La crisis comercial se profundizó aún más al revelarse una contradicción fundamental en el discurso de autenticidad que la duquesa pretendía vender. Registros de conferencias empresariales muestran que la fundadora de la marca criticaba públicamente los productos con precios desorbitados, asegurando que jamás ofrecería artículos excesivamente caros en sus plataformas. No obstante, la colección actual de velas de su firma se comercializa por valores que duplican y triplican aquellas cifras, presentándose como artículos lujosos destinados a los gustos más exigentes. Esta discrepancia entre el mensaje de cercanía del pasado y la propuesta de lujo del presente debilitó la confianza del consumidor, demostrando que la identidad de la marca carecía de un sustento genuino. Asimismo, los intentos por registrar legalmente los nombres comerciales se toparon con severas objeciones ante la oficina de patentes debido a irregularidades en las solicitudes y conflictos con marcas textiles y alimentarias preexistentes.
El frente legal ha sumado una presión considerable a la situación financiera de la pareja, con repercusiones institucionales que van más allá del ámbito de los negocios. El príncipe Harry se encuentra actualmente como demandado en un proceso por difamación ante el Tribunal Superior de Londres, iniciado por Sentebale, la organización benéfica que él mismo cofundó en memoria de la princesa Diana para brindar asistencia a niños vulnerables que viven con el virus de inmunodeficiencia humana en el sur de África. El origen de este conflicto judicial se remonta a un evento deportivo benéfico en Florida, donde se generó una fuerte polémica en torno a una fotografía oficial. Según los documentos presentados ante el tribunal, el equipo de los duques presionó a la presidenta de la fundación para que emitiera un comunicado público respaldando la imagen de la duquesa. La negativa de la directiva a convertir la institución benéfica en una extensión de la maquinaria de relaciones públicas de la pareja desencadenó un prolongado conflicto mediático que terminó afectando la reputación de la entidad y provocando la apertura de investigaciones regulatorias.
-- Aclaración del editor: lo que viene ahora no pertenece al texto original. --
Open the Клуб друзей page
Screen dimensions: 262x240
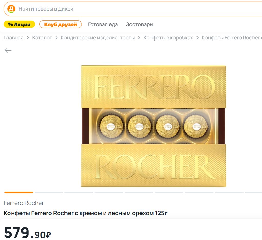point(60,24)
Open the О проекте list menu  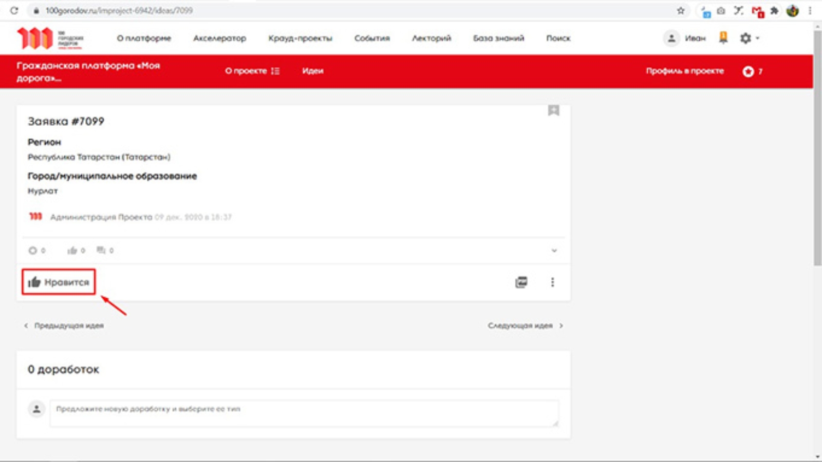click(x=252, y=71)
El coste humano y económico de esta disputa legal es considerable. Recursos financieros que originalmente debían destinarse al apoyo médico y educativo de niños enfermos en naciones como Botsuana están siendo canalizados hacia la contratación de abogados de alto nivel en Inglaterra para gestionar un litigio derivado de una crisis de imagen. Aunque los portavoces oficiales calificaron la demanda como una medida extraordinaria, los registros judiciales detallan afectaciones operativas internas y el distanciamiento de donantes clave debido al impacto publicitario del caso.
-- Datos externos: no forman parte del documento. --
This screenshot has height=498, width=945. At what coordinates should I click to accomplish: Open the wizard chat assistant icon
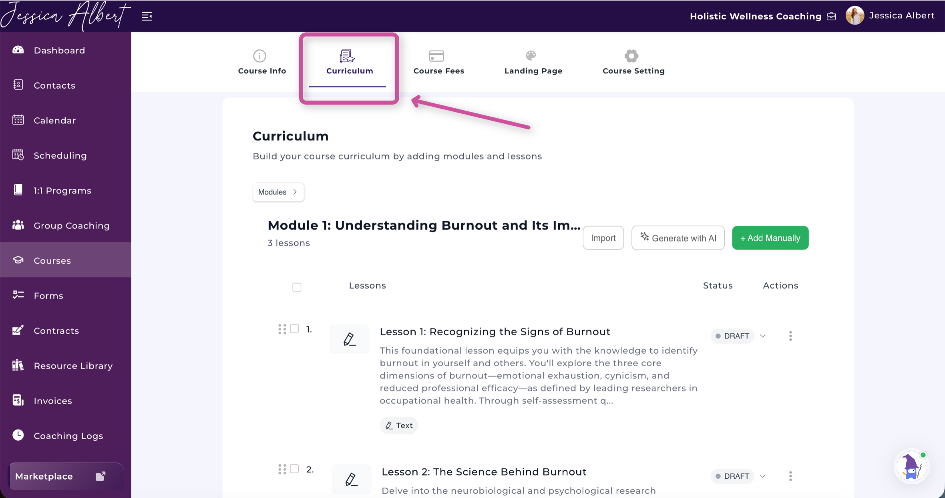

Con un patrimonio familiar que disminuye debido a los elevados gastos legales y la finalización de contratos millonarios con otras plataformas de audio y representación en Hollywood, el margen de maniobra de la pareja se ha reducido notablemente. Las valoraciones comerciales de sus empresas actuales se encuentran a la baja, y la posibilidad de un relanzamiento de marca se ve seriamente limitada por la disponibilidad pública de los datos de tráfico y los expedientes judiciales. Cuando los números y los documentos oficiales contradicen la narrativa establecida, el impacto en la percepción pública es profundo, demostrando que ninguna estrategia de relaciones públicas puede sostenerse indefinidamente cuando la realidad de los hechos comienza a imponerse.